*Work instructions*: Write out all of the data below word for word, leaving out the pictures.

*Given data*:
*-*-*

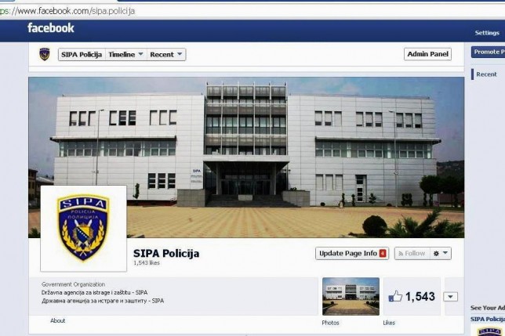Viewport: 505px width, 336px height.
Task: Click the small SIPA shield icon in page toolbar
Action: pos(45,54)
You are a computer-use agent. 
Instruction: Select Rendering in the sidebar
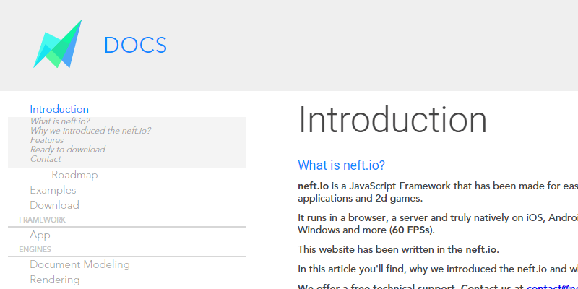pos(55,280)
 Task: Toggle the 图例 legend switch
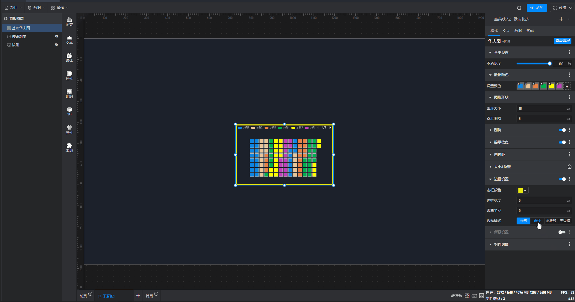pos(562,130)
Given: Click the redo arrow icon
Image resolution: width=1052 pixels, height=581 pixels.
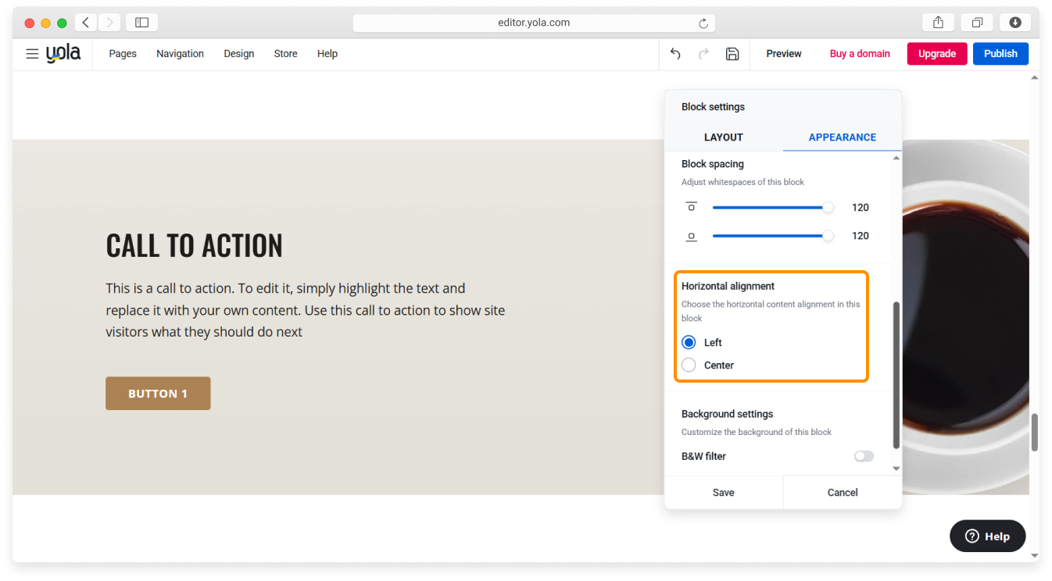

*-*-*

*Answer to this problem*:
Viewport: 505px width, 336px height.
Task: Click the small SIPA shield icon in page toolbar
Action: pos(45,54)
You are a computer-use agent. 
Instruction: Select Rendering in the sidebar
pos(55,280)
 Task: Toggle the 图例 legend switch
pos(562,130)
Given: Click the redo arrow icon
Image resolution: width=1052 pixels, height=581 pixels.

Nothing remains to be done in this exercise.